Return each line below that contains the string "width", matching case exactly.

** BEGIN RECORDS PROVIDED **

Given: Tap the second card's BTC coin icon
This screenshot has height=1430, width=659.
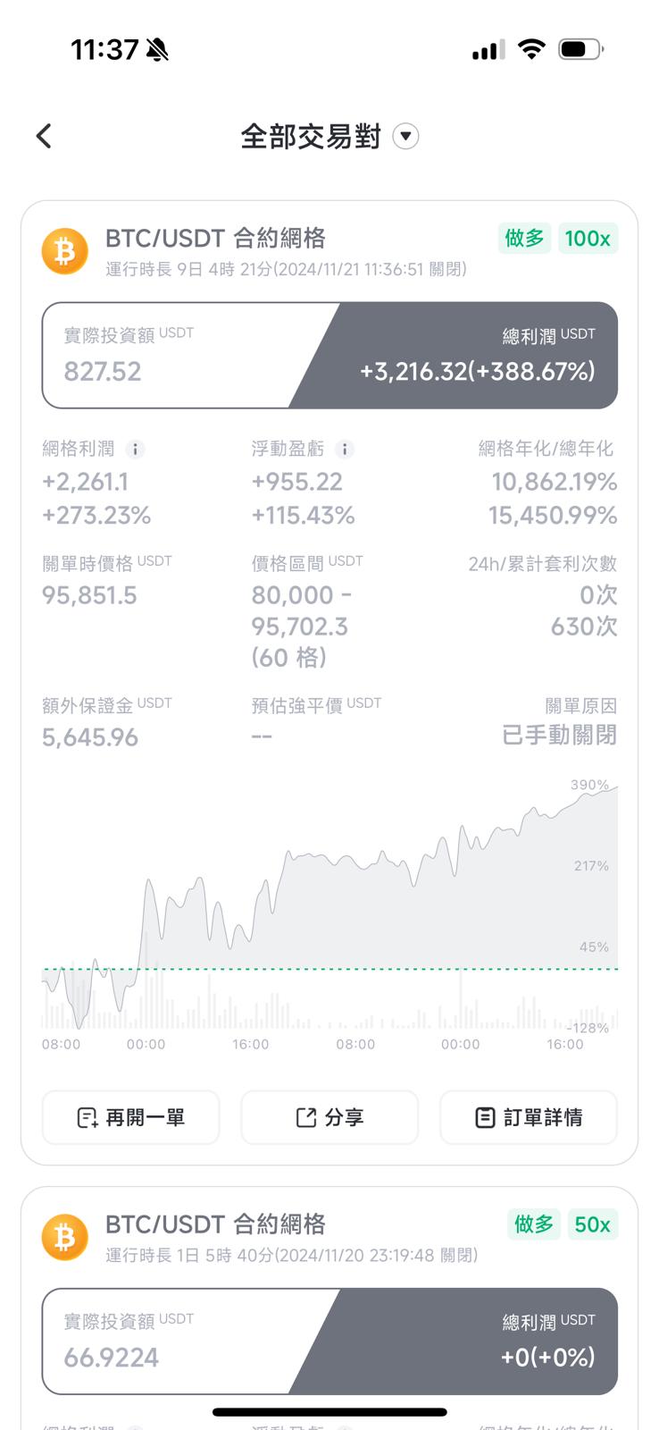Looking at the screenshot, I should tap(65, 1237).
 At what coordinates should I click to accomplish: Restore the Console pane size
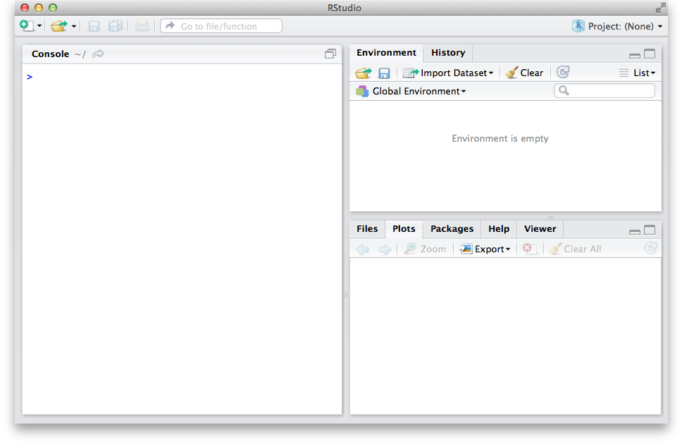330,54
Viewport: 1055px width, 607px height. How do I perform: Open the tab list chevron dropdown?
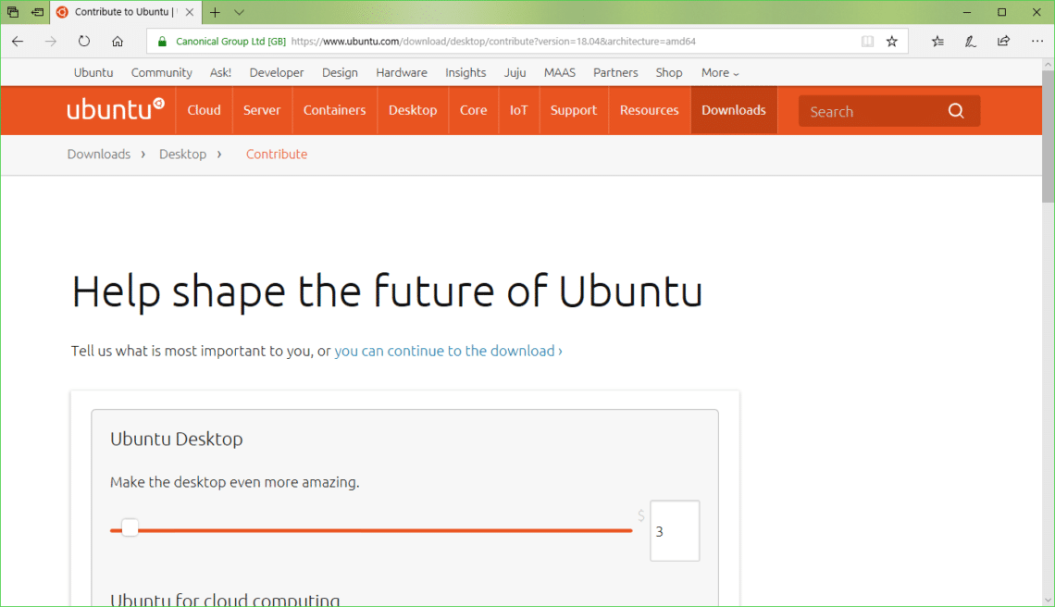(x=240, y=12)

** END RECORDS PROVIDED **

> **RESULT FOR THIS TASK**
This screenshot has height=1430, width=659.
Viewport: 1055px width, 607px height. How do I perform: Open the tab list chevron dropdown?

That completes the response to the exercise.